Robespierre is elected to the committee of public safety, the government department that now represents real power in France. He now holds de facto control over the military, government, and life and death. While the department is technically elected by the convention, the new legislative assembly in France, in practice it operates as a virtual dictatorship. It is tasked with hounding out traitors and destroying enemies of the revolution. Robespierre sets about this task with zeal.

Ascension to power

Timeline

Elected to power - May 1789

After becoming a popular lawyer, Robespierre is elected to the estatesgeneral in Paris, which demands reforms from the king. His initial speeches are largely ignored but the content does inspire some early followers.

Tennis Court Oath - 20 June 1789

The first time Louis XVI was formally opposed, Robespierre and 576 other signatories sign the Tennis Court Oath.
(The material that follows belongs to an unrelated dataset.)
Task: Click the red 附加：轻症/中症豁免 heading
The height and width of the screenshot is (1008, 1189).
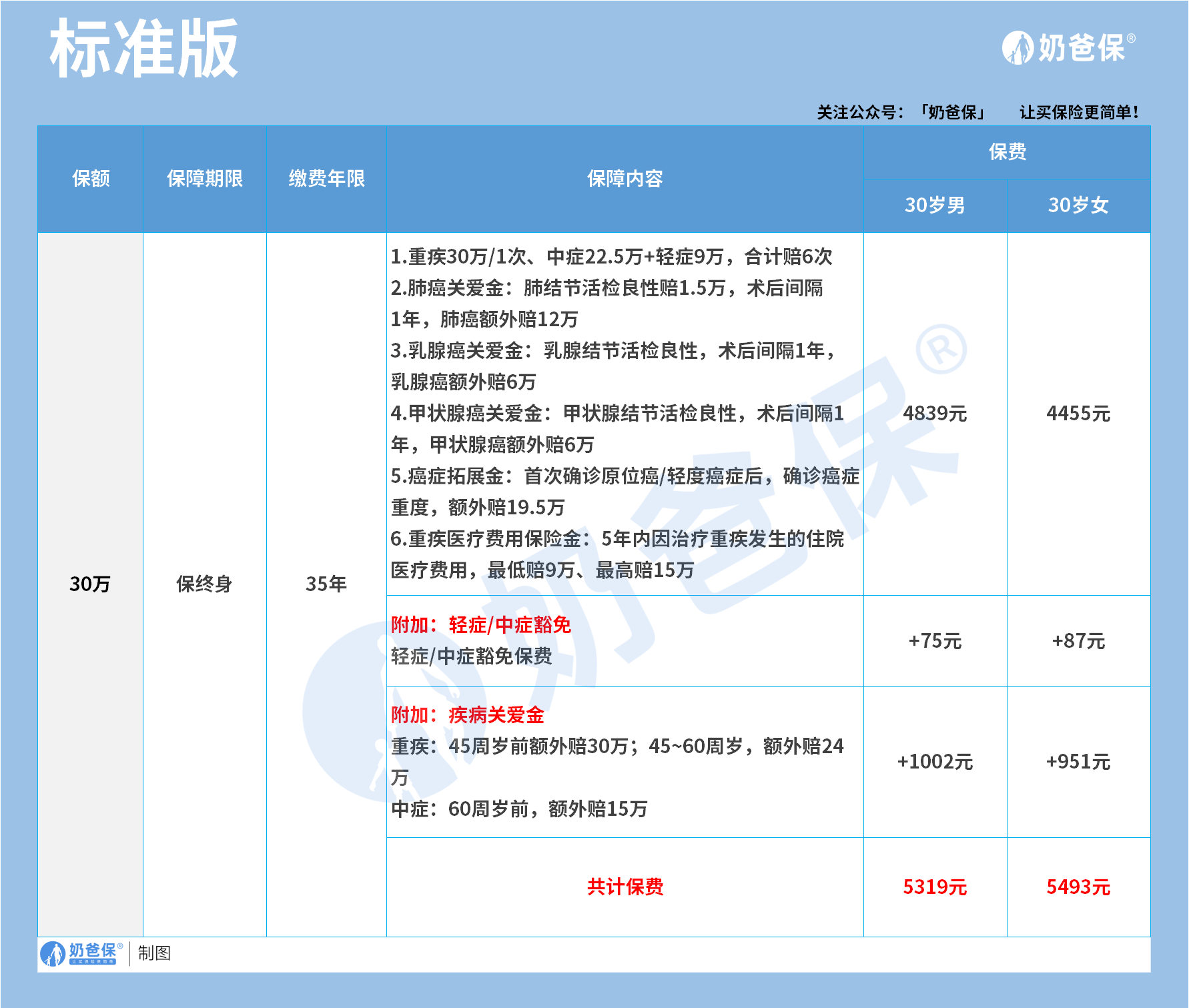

They promise that the estates-general will meet until a new constitution based on liberty is signed in defiance of the French king.
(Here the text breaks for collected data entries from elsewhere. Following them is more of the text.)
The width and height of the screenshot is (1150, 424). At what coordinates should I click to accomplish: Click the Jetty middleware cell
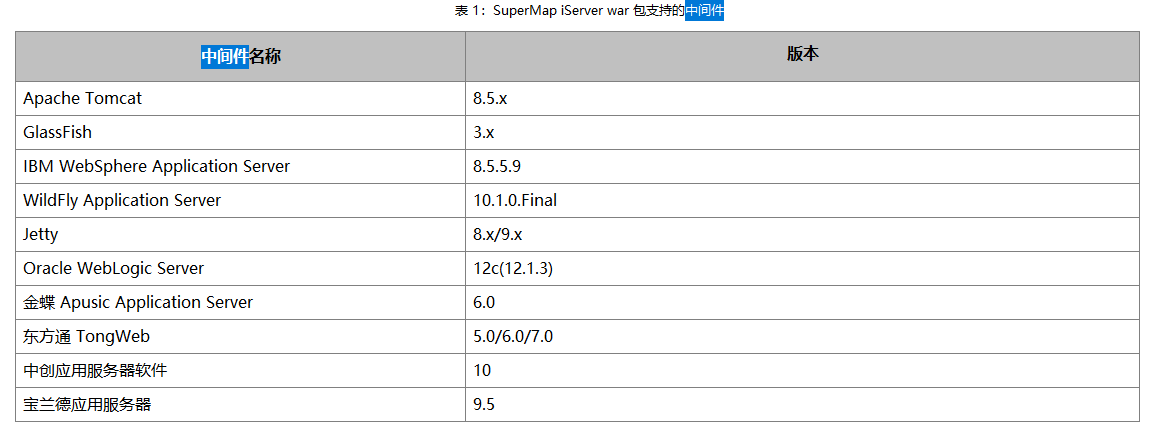(x=240, y=234)
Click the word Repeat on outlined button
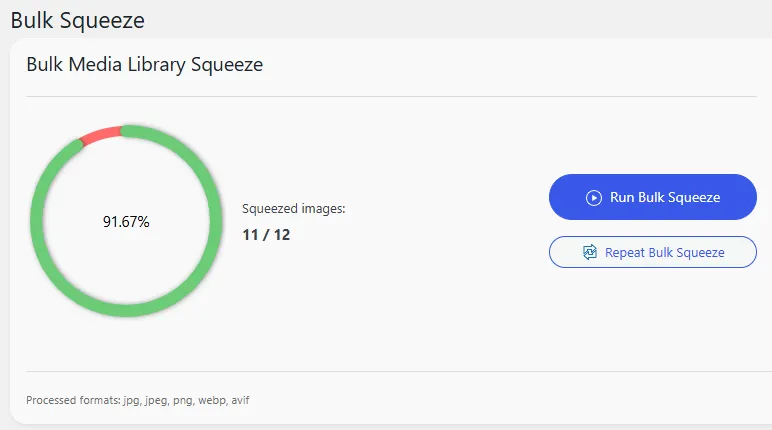This screenshot has height=430, width=772. pyautogui.click(x=625, y=253)
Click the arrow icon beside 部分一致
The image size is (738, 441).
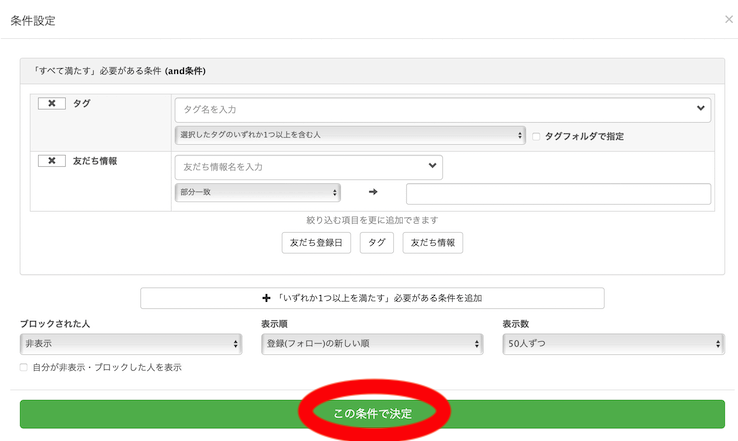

Jacobin approval - April 1790

After hearing Robespierre speak at the club’s meetings, the Jacobin members elect him as president of the club and he becomes one of the key voices of the French revolution.

Massacre at Champs de Mars - 17 July 1791

A resolution tries to bring the crown and the National Assembly (evolved from the estates-general), together. As a result, there is a republican riot in the city, killing many royalists. Robespierre flees until the mob is appeased.

Royalty outlawed - 21 September 1792

In the wake of escalating violence, Robespierre seizes his chance and moves for the complete abolition of the monarchy and the declaration of a republic under the convention where he has the commanding voice.

Execution of a king - 21 January 1793

Louis XVI is executed to the horror of royalists in France and monarchists abroad. Robespierre declares it to be a necessity and assents to the leadership of the revolutionary movement.

The terror - 5 September 1793

Robespierre is now in nominal control of the country through his leadership of the committee of public safety. He instigates a reign of terror to force through revolutionary ideals.

Marie Antoinette dispatched - 16 October 1793

Fearing that Marie Antoinette will become a rallying point for more royalist resistance, Robespierre supports moves to have her executed as a traitor.